Provided entries Start Marker

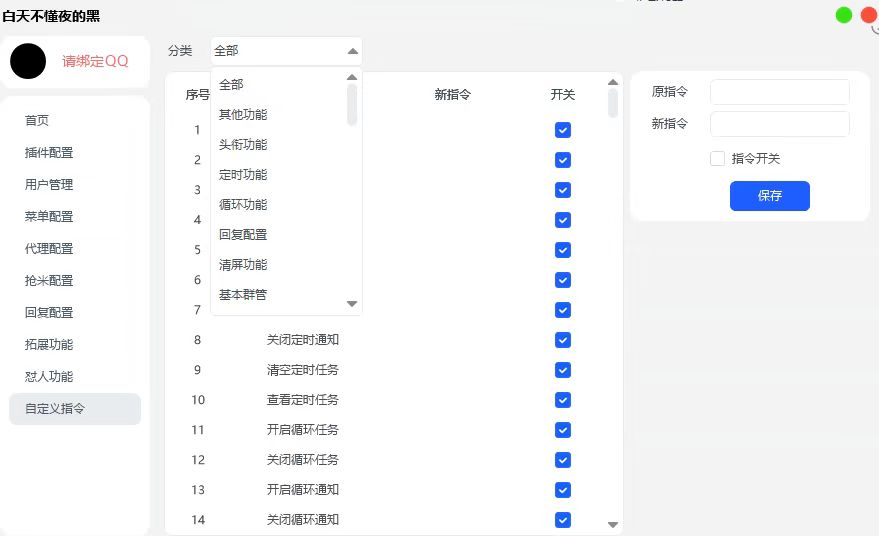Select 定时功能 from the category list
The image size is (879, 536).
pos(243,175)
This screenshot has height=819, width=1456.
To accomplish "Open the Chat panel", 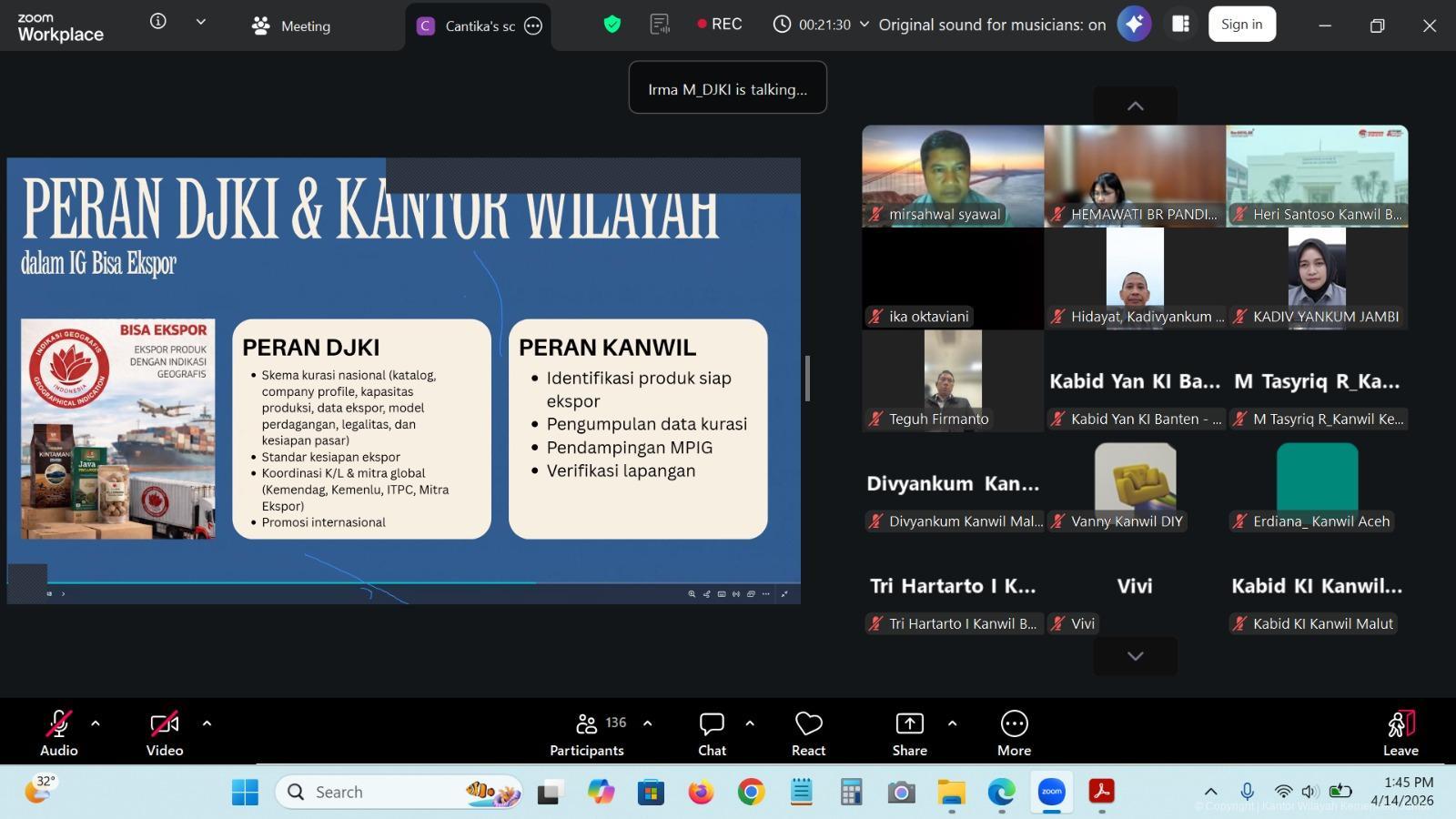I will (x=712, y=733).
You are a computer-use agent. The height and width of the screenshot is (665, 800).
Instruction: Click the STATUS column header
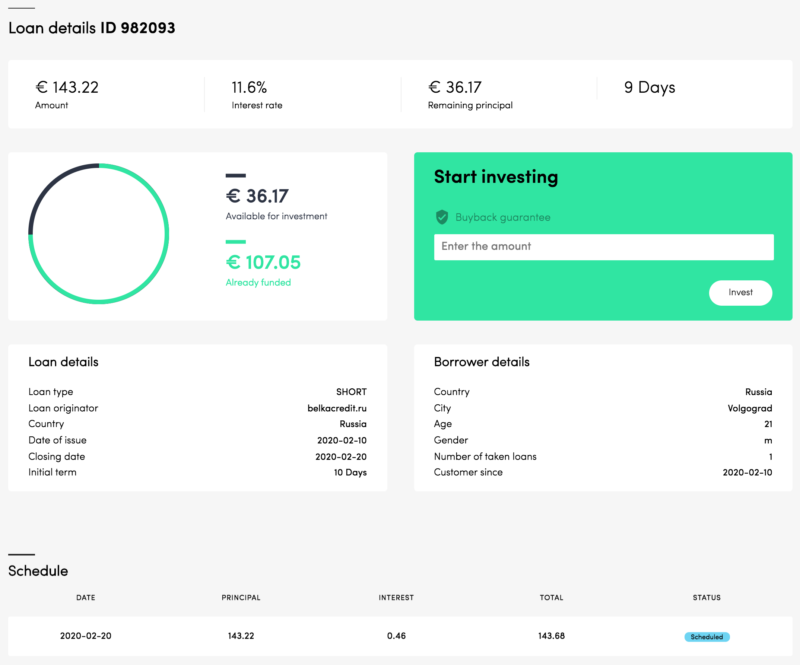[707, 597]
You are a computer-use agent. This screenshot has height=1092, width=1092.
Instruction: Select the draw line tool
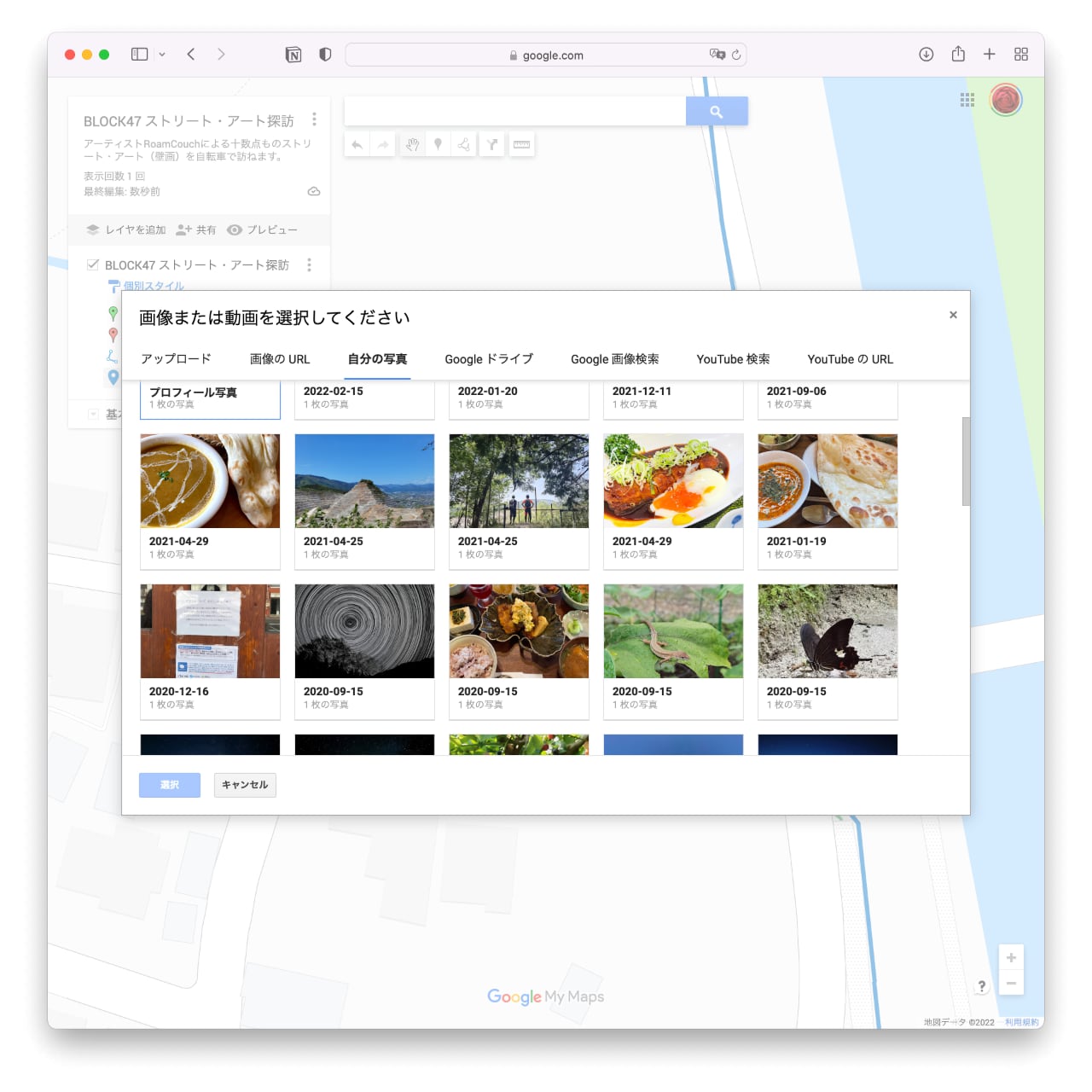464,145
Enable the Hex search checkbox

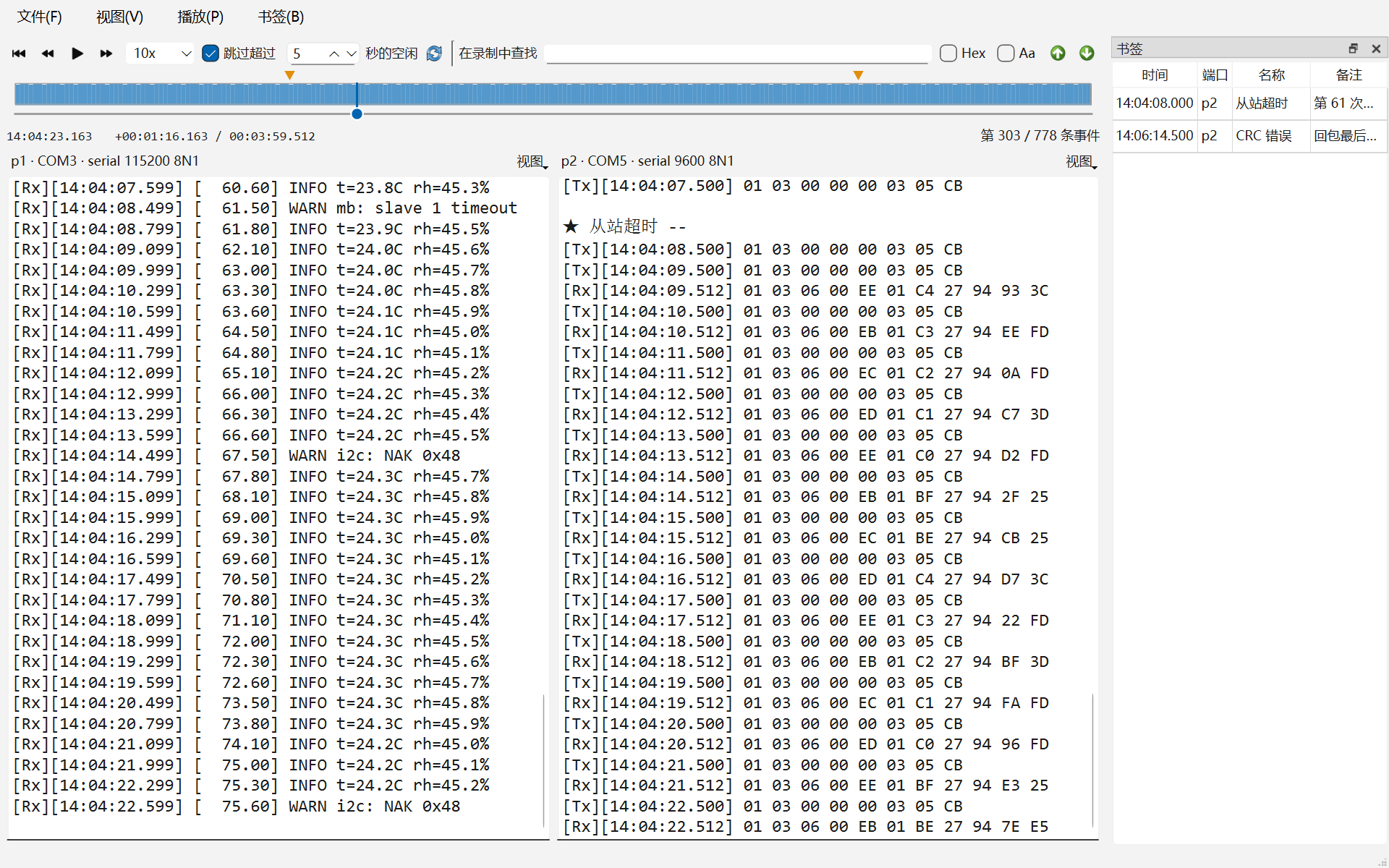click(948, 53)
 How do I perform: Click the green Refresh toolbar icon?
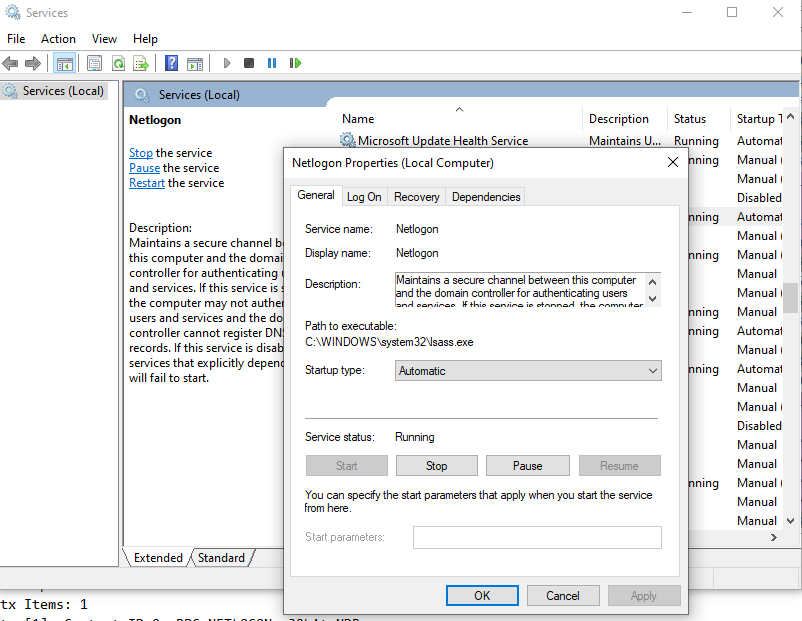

Provided entries End Marker

▶ **What you need to do**
Gather up every line from the listing above in which the word "computer" occurs.

▶ **Written solution**
You are a computer-use agent. The height and width of the screenshot is (665, 800).
You are a computer-use agent. This screenshot has height=1092, width=1092.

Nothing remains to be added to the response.